2000 Merriam Symposium
Some Speakers in the Symposium
Can the World Cope?
The Challenge of Ethnopolitical Conflict
Can the World Cope? The Challenge of Ethnopolitical Conflict was presented by the School of Arts & Sciences on November 29, 2000. The daylong conference investigated recent conflicts in Kosovo, Rwanda, Kashmir and Jerusalem from anthropological, historical, political and psychological points of view. Reporters, like Christopher Hedges of The New York Times who witnessed events in Bosnia and Kosovo, scholars, like Penn professor Ian Lustick, whose studies are concentrated in the Middle East, and diplomats like Joseph Montville of the Center for Strategic and International Studies who is an expert on conflict resolution, discussed the critical issues that arise before, during and after ethnopolitical conflict and attempted to answer these questions: Why does this happen? Why is this happening now? Is reconciliation possible?

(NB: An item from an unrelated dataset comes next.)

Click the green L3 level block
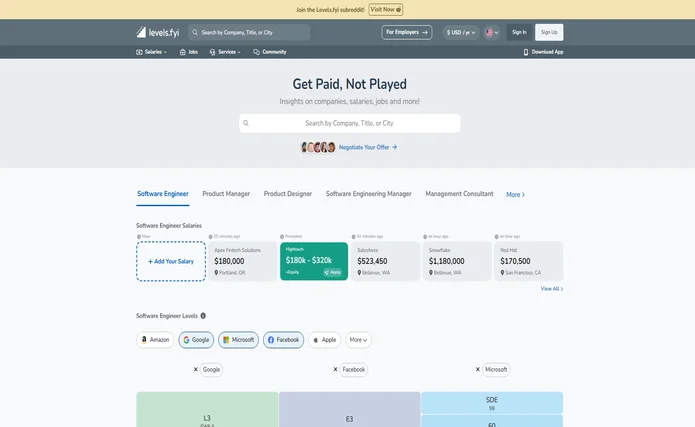This screenshot has height=427, width=695. tap(207, 412)
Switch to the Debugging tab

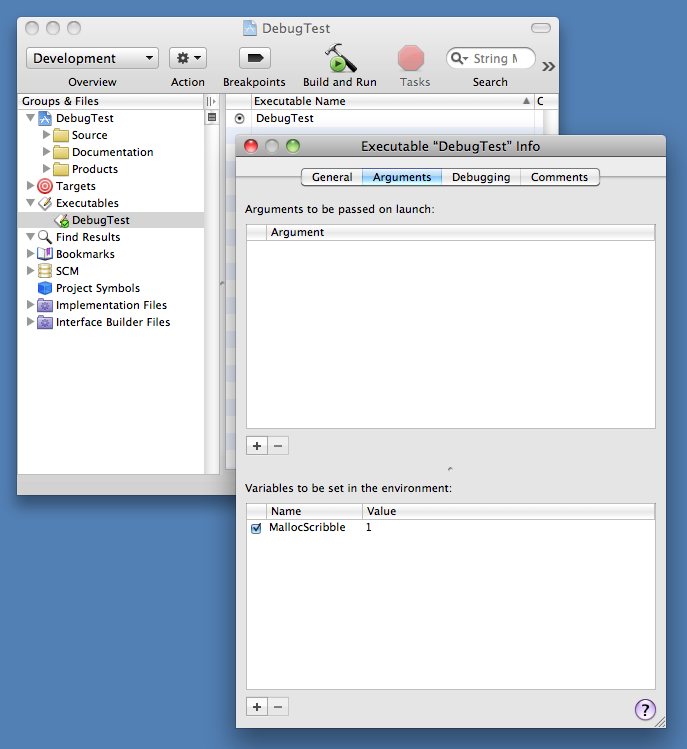coord(480,177)
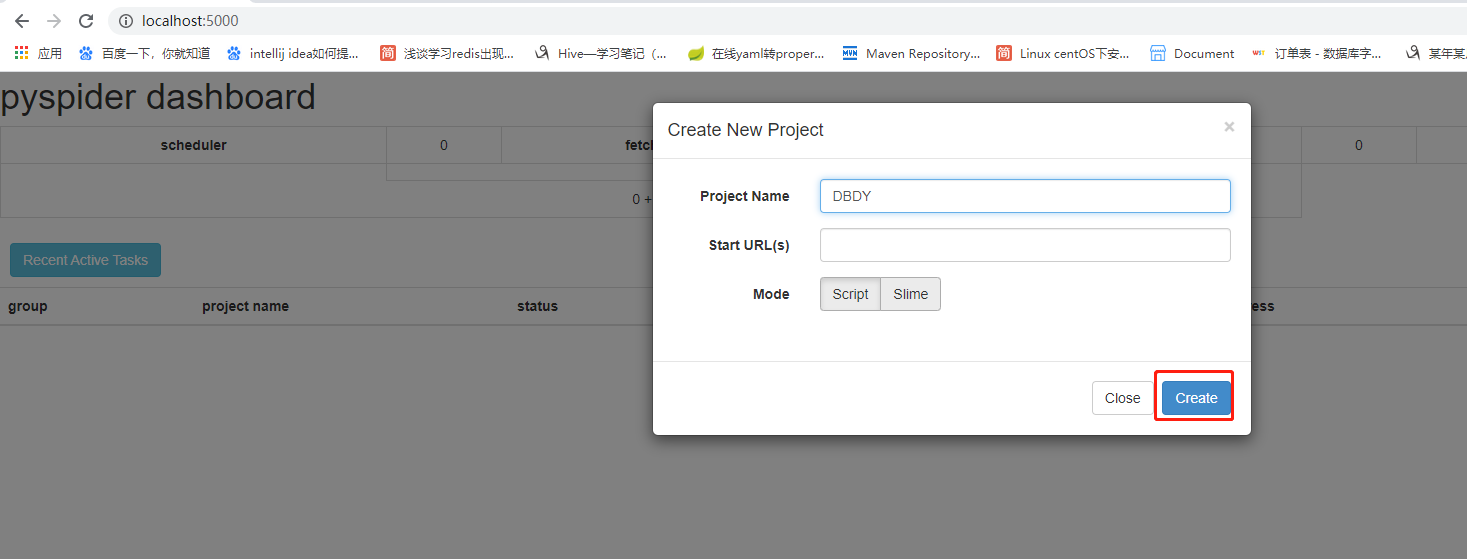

Penn Press plans to publish the proceedings of the Symposium.
The 2000 Merriam Symposium highlighted the work of Penn's Solomon Asch Center for the Study of Ethnopolitical Conflict. The Center has taken the lead in creating a multi-disciplinary approach to training and research in the area of ethnic group conflict. The Asch Center was established in 1997, when Martin E. P. Seligman, Fox Leadership Professor of Psychology at Penn, was president of the American Psychological Association and Peter Suedfeld was president of the Canadian Psychological Association. They jointly called for new initiatives to understand and ameliorate the devastating conflicts caused by ethnopolitical violence.
The Asch Center has established collaborative arrangements with a network of international sites that currently include organizations in Northern Ireland, Israel/Palestine, South Africa and Sri Lanka.
The Merriam Symposium is one of many programs and activities of SAS made possible by a generous bequest from John Merriam, one of the Delaware Valley's leading real estate developers. Mr. Merriam graduated from Penn in 1931.